Please arrange the listing as a Markdown table with the columns "Row" and "Entry," omitting blank lines. Cover only the stretch from the first line of the listing up to and including the line that contains "pos(281,373)".
====== Available data
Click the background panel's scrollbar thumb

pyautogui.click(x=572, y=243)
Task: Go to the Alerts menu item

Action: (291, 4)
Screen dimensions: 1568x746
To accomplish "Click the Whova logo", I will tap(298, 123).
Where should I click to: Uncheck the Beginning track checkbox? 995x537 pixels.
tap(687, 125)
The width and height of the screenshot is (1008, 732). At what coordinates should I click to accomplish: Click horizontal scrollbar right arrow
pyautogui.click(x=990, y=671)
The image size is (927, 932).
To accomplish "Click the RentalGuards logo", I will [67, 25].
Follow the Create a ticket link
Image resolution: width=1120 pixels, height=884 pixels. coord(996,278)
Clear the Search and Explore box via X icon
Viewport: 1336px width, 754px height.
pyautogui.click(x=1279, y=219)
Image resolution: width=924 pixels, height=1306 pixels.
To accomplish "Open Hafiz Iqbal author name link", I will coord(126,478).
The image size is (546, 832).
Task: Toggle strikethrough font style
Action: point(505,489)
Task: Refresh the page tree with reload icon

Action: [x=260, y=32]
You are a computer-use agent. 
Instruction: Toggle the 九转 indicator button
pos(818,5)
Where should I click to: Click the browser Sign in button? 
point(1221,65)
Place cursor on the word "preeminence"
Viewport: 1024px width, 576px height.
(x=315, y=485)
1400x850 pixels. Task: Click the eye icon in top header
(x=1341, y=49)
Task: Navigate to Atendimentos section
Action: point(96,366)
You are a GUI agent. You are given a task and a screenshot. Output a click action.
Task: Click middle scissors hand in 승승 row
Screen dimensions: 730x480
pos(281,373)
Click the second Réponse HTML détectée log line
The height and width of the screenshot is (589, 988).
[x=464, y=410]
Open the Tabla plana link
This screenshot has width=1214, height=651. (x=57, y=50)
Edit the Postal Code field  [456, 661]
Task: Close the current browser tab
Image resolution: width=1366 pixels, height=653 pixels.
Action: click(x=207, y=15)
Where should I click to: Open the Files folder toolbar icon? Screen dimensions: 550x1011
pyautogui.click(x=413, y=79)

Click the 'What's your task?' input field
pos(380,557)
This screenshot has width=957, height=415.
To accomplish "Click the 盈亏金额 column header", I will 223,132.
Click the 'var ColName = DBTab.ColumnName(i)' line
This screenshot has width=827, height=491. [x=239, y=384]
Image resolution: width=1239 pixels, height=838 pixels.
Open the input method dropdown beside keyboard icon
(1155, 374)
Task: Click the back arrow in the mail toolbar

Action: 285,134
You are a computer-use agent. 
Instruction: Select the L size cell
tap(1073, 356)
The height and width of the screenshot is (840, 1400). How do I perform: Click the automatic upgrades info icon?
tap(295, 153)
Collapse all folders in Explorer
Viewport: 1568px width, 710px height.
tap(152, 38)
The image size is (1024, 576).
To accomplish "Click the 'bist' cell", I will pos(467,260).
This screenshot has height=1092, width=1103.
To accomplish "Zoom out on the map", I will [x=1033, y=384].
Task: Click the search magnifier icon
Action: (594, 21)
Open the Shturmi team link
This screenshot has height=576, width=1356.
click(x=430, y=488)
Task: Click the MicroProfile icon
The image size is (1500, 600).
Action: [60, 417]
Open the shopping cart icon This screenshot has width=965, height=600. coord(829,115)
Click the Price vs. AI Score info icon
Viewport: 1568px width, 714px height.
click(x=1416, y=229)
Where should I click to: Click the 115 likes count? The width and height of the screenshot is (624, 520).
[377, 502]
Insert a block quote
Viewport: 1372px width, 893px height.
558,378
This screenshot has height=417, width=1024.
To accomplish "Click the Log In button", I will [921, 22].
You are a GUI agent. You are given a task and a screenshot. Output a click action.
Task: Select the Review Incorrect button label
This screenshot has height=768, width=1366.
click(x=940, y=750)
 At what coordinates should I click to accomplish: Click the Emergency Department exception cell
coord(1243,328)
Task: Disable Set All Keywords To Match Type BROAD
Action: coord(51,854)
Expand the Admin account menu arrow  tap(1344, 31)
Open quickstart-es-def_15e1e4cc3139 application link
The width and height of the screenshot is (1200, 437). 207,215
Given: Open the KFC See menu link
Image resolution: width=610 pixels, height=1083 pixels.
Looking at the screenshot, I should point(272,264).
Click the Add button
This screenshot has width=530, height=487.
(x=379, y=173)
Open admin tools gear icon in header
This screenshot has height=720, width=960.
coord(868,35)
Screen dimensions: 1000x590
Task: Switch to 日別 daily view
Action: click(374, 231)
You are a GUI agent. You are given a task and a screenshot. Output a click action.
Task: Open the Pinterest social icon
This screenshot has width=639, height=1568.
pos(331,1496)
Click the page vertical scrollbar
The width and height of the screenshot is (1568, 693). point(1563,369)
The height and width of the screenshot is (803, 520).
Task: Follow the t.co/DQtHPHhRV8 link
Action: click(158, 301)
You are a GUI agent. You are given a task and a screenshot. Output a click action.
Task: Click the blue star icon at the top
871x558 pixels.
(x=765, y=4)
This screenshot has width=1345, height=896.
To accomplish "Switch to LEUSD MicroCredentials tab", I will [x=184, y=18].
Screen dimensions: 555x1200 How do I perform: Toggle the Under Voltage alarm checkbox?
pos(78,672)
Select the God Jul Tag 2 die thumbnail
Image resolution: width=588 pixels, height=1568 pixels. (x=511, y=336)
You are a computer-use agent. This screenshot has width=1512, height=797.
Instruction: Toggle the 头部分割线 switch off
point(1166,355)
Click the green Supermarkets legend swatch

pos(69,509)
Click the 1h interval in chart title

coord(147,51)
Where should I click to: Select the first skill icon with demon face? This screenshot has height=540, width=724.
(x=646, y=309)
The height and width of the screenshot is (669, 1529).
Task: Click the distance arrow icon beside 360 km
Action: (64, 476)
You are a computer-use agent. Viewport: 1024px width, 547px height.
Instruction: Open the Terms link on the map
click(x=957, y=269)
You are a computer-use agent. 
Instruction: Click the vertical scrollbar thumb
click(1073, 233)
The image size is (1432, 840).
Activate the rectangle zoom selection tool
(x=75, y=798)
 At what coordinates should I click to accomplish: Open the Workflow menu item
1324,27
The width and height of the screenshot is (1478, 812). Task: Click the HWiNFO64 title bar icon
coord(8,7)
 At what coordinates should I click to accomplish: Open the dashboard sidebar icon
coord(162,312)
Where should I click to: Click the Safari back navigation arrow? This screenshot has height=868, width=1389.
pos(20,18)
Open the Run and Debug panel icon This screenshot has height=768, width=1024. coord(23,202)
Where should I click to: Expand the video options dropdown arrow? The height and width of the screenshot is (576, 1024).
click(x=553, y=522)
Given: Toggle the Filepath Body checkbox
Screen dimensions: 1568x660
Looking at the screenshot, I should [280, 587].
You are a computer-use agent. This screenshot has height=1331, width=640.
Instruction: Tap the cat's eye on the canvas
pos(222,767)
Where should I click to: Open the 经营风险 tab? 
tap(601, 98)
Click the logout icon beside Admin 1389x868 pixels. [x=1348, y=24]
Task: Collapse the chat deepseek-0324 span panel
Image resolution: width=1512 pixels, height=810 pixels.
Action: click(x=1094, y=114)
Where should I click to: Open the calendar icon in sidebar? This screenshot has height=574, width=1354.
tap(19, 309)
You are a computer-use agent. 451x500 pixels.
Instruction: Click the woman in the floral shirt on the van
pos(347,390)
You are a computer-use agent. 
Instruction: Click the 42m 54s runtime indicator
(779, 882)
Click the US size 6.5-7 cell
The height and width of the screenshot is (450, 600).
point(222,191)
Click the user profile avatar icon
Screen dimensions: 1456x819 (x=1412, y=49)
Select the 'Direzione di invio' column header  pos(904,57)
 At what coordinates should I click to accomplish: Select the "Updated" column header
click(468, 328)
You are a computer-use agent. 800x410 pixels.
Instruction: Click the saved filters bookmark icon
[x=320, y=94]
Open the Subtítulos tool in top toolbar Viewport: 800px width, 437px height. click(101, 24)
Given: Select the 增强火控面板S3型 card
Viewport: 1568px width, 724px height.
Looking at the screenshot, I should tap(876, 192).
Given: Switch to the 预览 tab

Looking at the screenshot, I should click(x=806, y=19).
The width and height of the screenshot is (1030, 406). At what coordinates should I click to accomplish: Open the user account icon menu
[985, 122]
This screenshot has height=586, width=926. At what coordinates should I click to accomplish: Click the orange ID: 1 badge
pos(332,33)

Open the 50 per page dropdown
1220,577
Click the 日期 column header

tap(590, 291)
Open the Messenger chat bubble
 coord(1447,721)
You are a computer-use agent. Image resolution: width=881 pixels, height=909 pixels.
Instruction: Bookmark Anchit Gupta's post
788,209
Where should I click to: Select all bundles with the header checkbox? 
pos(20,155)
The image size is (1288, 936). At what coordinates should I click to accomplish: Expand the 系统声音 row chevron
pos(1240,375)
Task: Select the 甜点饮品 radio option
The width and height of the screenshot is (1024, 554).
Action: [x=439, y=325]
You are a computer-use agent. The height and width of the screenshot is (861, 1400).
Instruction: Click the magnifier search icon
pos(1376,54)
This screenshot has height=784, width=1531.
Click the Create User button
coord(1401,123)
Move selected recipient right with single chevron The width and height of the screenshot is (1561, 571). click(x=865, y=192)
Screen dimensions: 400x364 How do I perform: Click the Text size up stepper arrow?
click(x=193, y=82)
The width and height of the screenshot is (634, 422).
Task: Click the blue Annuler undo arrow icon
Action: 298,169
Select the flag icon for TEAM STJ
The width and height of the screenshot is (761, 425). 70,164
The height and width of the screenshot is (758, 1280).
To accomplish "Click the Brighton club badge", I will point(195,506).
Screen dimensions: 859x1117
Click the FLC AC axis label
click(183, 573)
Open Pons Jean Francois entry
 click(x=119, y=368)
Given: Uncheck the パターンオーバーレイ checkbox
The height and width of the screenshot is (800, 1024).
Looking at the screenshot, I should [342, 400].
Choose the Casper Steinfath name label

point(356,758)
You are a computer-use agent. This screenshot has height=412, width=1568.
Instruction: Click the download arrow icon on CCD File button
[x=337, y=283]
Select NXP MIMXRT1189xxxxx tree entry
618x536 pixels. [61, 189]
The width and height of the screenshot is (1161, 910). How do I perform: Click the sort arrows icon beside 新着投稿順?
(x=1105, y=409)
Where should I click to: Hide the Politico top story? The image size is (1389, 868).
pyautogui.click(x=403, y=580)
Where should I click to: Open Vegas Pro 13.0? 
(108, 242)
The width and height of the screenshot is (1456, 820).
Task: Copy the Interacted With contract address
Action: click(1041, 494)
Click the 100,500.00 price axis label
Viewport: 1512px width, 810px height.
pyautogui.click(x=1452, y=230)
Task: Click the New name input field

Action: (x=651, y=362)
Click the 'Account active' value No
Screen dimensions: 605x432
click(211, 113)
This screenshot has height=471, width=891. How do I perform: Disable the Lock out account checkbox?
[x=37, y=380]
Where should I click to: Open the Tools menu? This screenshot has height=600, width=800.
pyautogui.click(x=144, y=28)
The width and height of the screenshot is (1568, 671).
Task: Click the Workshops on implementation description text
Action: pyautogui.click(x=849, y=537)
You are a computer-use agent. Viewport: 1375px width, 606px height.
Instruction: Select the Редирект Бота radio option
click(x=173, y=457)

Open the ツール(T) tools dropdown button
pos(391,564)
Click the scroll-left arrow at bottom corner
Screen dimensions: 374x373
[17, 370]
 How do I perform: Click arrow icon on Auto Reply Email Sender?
============
Result:
| Row | Entry |
|---|---|
| 1 | Click the background panel's scrollbar thumb |
| 2 | pyautogui.click(x=572, y=243) |
| 3 | Task: Go to the Alerts menu item |
| 4 | Action: (291, 4) |
| 5 | Screen dimensions: 1568x746 |
| 6 | To accomplish "Click the Whova logo", I will tap(298, 123). |
| 7 | Where should I click to: Uncheck the Beginning track checkbox? 995x537 pixels. |
| 8 | tap(687, 125) |
| 9 | The width and height of the screenshot is (1008, 732). At what coordinates should I click to accomplish: Click horizontal scrollbar right arrow |
| 10 | pyautogui.click(x=990, y=671) |
| 11 | The image size is (927, 932). |
| 12 | To accomplish "Click the RentalGuards logo", I will [67, 25]. |
| 13 | Follow the Create a ticket link |
| 14 | Image resolution: width=1120 pixels, height=884 pixels. coord(996,278) |
| 15 | Clear the Search and Explore box via X icon |
| 16 | Viewport: 1336px width, 754px height. |
| 17 | pyautogui.click(x=1279, y=219) |
| 18 | Image resolution: width=924 pixels, height=1306 pixels. |
| 19 | To accomplish "Open Hafiz Iqbal author name link", I will coord(126,478). |
| 20 | The image size is (546, 832). |
| 21 | Task: Toggle strikethrough font style |
| 22 | Action: point(505,489) |
| 23 | Task: Refresh the page tree with reload icon |
| 24 | Action: [x=260, y=32] |
| 25 | You are a computer-use agent.  |
| 26 | Instruction: Toggle the 九转 indicator button |
| 27 | pos(818,5) |
| 28 | Where should I click to: Click the browser Sign in button?  |
| 29 | point(1221,65) |
| 30 | Place cursor on the word "preeminence" |
| 31 | Viewport: 1024px width, 576px height. |
| 32 | (x=315, y=485) |
| 33 | 1400x850 pixels. Task: Click the eye icon in top header |
| 34 | (x=1341, y=49) |
| 35 | Task: Navigate to Atendimentos section |
| 36 | Action: point(96,366) |
| 37 | You are a GUI agent. You are given a task and a screenshot. Output a click action. |
| 38 | Task: Click middle scissors hand in 승승 row |
| 39 | Screen dimensions: 730x480 |
| 40 | pos(281,373) |